Given entries below:

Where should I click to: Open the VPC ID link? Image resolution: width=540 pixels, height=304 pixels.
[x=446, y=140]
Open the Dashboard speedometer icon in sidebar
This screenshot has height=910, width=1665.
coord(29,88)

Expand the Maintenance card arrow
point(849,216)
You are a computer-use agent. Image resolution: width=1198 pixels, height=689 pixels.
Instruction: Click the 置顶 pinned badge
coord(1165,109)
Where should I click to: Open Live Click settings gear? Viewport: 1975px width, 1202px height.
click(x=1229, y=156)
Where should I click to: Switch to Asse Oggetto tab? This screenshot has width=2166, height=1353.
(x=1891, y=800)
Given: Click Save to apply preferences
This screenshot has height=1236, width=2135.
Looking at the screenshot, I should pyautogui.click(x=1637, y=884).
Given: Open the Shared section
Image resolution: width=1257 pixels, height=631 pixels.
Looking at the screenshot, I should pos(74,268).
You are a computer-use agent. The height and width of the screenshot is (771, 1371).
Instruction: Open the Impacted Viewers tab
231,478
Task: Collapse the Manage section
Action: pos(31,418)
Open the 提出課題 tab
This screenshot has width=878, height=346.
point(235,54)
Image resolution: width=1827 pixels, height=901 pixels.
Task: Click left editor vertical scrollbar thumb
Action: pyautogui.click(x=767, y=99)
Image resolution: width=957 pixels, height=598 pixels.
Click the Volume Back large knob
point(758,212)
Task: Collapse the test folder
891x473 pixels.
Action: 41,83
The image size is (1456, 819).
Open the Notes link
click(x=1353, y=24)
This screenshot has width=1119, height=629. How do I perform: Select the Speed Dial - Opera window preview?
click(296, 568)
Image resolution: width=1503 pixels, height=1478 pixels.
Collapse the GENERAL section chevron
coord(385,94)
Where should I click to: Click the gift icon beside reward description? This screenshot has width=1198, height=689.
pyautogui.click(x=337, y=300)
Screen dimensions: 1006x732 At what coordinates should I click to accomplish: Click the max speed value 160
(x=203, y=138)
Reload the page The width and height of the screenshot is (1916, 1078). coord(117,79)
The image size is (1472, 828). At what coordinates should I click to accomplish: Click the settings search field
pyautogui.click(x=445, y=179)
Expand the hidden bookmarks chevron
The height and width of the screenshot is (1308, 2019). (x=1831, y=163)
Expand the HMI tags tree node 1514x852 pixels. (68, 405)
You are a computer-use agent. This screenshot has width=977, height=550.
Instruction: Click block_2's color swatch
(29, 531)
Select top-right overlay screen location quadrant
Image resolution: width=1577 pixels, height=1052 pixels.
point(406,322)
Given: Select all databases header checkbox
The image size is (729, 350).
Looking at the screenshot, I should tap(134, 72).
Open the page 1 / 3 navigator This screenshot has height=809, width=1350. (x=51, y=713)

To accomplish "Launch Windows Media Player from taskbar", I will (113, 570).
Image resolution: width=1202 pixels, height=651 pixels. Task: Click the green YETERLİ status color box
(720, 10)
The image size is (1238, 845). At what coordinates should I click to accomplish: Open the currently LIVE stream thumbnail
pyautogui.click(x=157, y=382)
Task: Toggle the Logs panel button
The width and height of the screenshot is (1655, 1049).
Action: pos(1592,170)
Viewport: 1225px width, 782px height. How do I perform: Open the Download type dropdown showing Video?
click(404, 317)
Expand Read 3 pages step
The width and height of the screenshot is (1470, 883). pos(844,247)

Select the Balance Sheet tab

End of Given entries.

Repeat the data. Keep every word the same.

Where should I click to: Open the VPC ID link? Image resolution: width=540 pixels, height=304 pixels.
[x=446, y=140]
Open the Dashboard speedometer icon in sidebar
This screenshot has height=910, width=1665.
coord(29,88)

Expand the Maintenance card arrow
point(849,216)
You are a computer-use agent. Image resolution: width=1198 pixels, height=689 pixels.
Instruction: Click the 置顶 pinned badge
coord(1165,109)
Where should I click to: Open Live Click settings gear? Viewport: 1975px width, 1202px height.
click(x=1229, y=156)
Where should I click to: Switch to Asse Oggetto tab? This screenshot has width=2166, height=1353.
(x=1891, y=800)
Given: Click Save to apply preferences
This screenshot has height=1236, width=2135.
Looking at the screenshot, I should pyautogui.click(x=1637, y=884).
Given: Open the Shared section
Image resolution: width=1257 pixels, height=631 pixels.
Looking at the screenshot, I should pos(74,268).
You are a computer-use agent. The height and width of the screenshot is (771, 1371).
Instruction: Open the Impacted Viewers tab
231,478
Task: Collapse the Manage section
Action: pos(31,418)
Open the 提出課題 tab
This screenshot has width=878, height=346.
point(235,54)
Image resolution: width=1827 pixels, height=901 pixels.
Task: Click left editor vertical scrollbar thumb
Action: pyautogui.click(x=767, y=99)
Image resolution: width=957 pixels, height=598 pixels.
Click the Volume Back large knob
point(758,212)
Task: Collapse the test folder
891x473 pixels.
Action: 41,83
The image size is (1456, 819).
Open the Notes link
click(x=1353, y=24)
This screenshot has width=1119, height=629. How do I perform: Select the Speed Dial - Opera window preview?
click(296, 568)
Image resolution: width=1503 pixels, height=1478 pixels.
Collapse the GENERAL section chevron
coord(385,94)
Where should I click to: Click the gift icon beside reward description? This screenshot has width=1198, height=689.
pyautogui.click(x=337, y=300)
Screen dimensions: 1006x732 At what coordinates should I click to accomplish: Click the max speed value 160
(x=203, y=138)
Reload the page The width and height of the screenshot is (1916, 1078). coord(117,79)
The image size is (1472, 828). At what coordinates should I click to accomplish: Click the settings search field
pyautogui.click(x=445, y=179)
Expand the hidden bookmarks chevron
The height and width of the screenshot is (1308, 2019). (x=1831, y=163)
Expand the HMI tags tree node 1514x852 pixels. (68, 405)
You are a computer-use agent. This screenshot has width=977, height=550.
Instruction: Click block_2's color swatch
(29, 531)
Select top-right overlay screen location quadrant
Image resolution: width=1577 pixels, height=1052 pixels.
point(406,322)
Given: Select all databases header checkbox
The image size is (729, 350).
Looking at the screenshot, I should tap(134, 72).
Open the page 1 / 3 navigator This screenshot has height=809, width=1350. (x=51, y=713)

To accomplish "Launch Windows Media Player from taskbar", I will (113, 570).
Image resolution: width=1202 pixels, height=651 pixels. Task: Click the green YETERLİ status color box
(720, 10)
The image size is (1238, 845). At what coordinates should I click to accomplish: Open the currently LIVE stream thumbnail
pyautogui.click(x=157, y=382)
Task: Toggle the Logs panel button
The width and height of the screenshot is (1655, 1049).
Action: pos(1592,170)
Viewport: 1225px width, 782px height. How do I perform: Open the Download type dropdown showing Video?
click(404, 317)
Expand Read 3 pages step
The width and height of the screenshot is (1470, 883). pos(844,247)

Select the Balance Sheet tab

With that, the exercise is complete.